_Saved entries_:
********

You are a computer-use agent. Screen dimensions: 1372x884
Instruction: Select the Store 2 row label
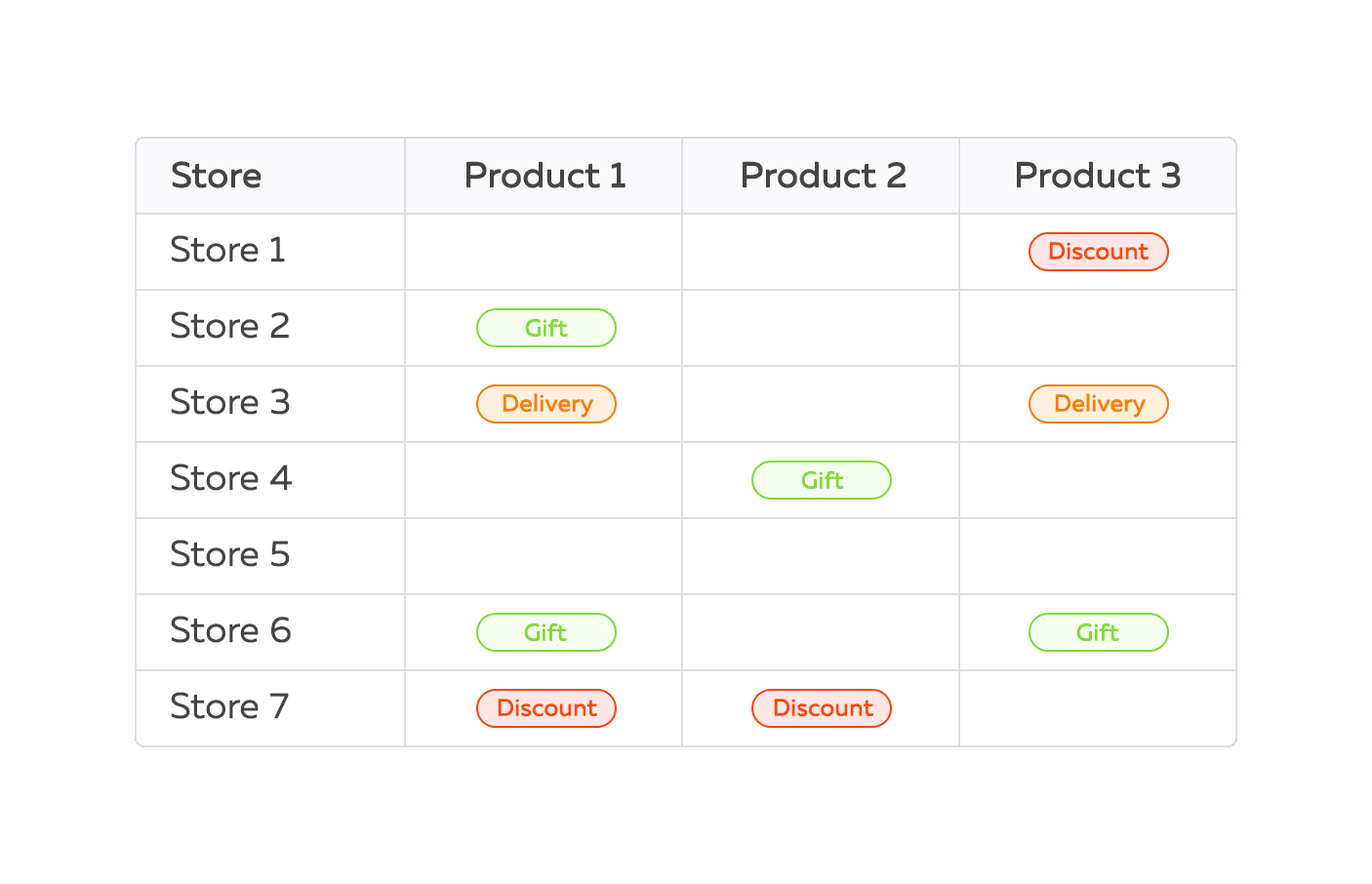point(229,327)
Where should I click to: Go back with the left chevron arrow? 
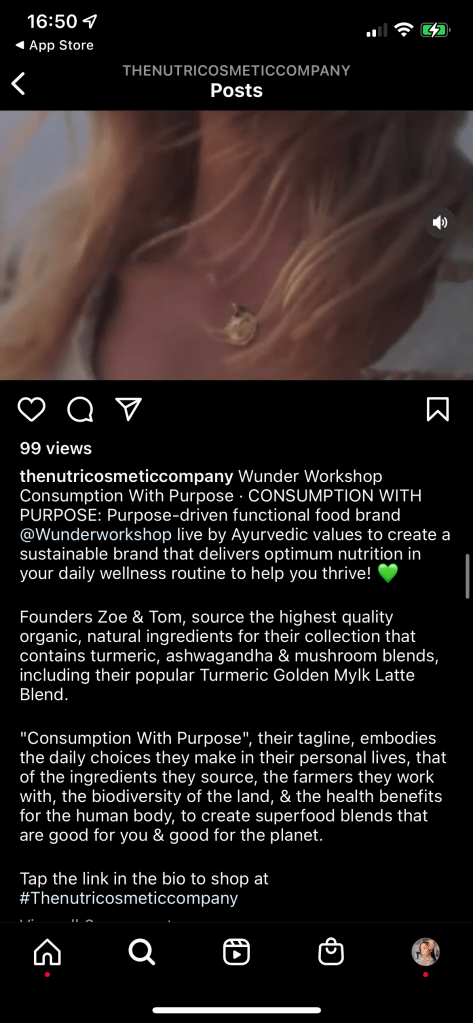coord(19,84)
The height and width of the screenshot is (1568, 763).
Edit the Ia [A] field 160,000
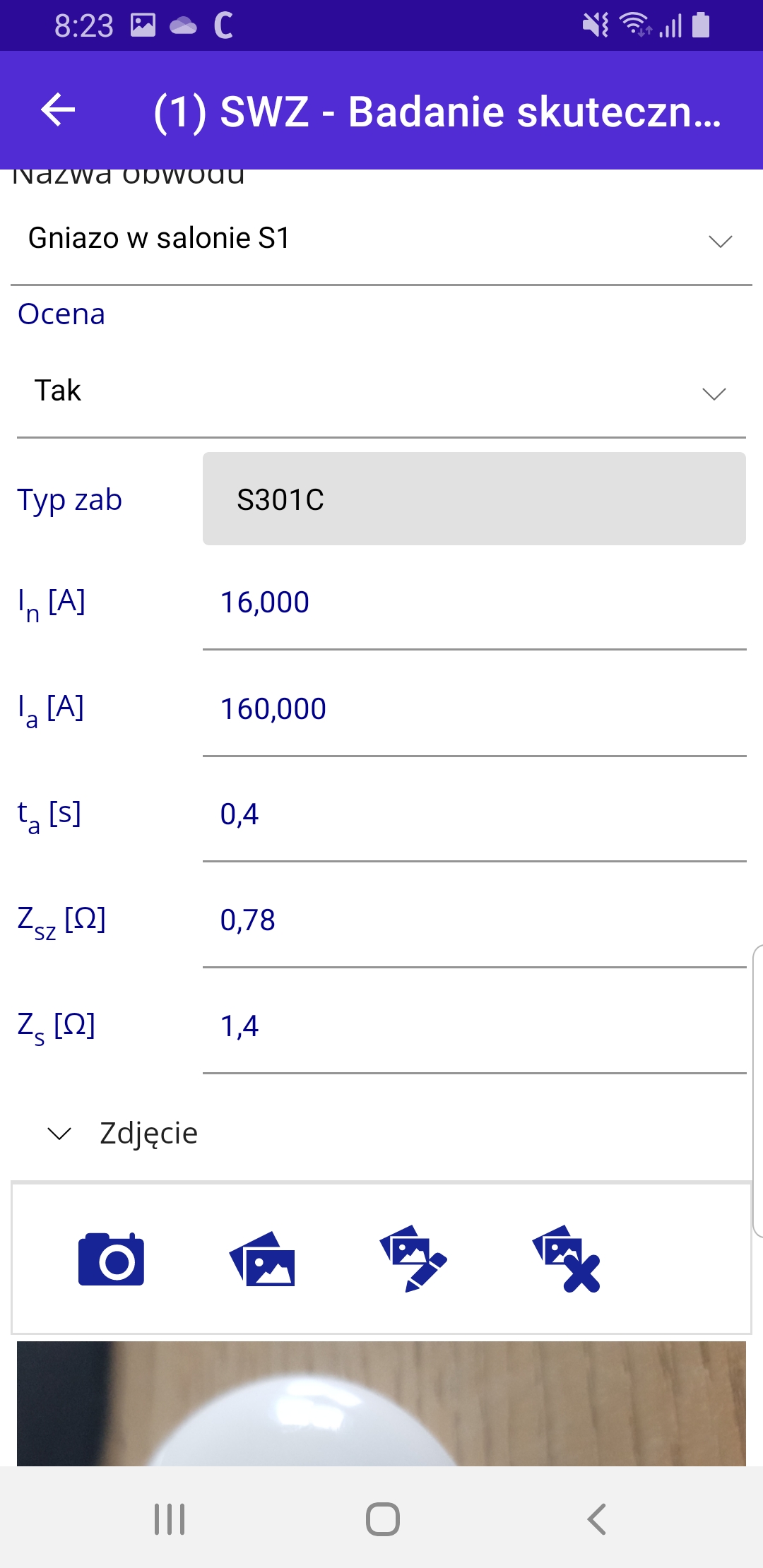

********

_Task brief_:
Repeat the records exactly but leave out the images.

_Answer section_:
You are a computer-use agent. Screen dimensions: 1372x884
Instruction: Select the Store 2 row label
point(229,327)
Where should I click to: Go back with the left chevron arrow? 
coord(19,84)
The height and width of the screenshot is (1568, 763).
Edit the Ia [A] field 160,000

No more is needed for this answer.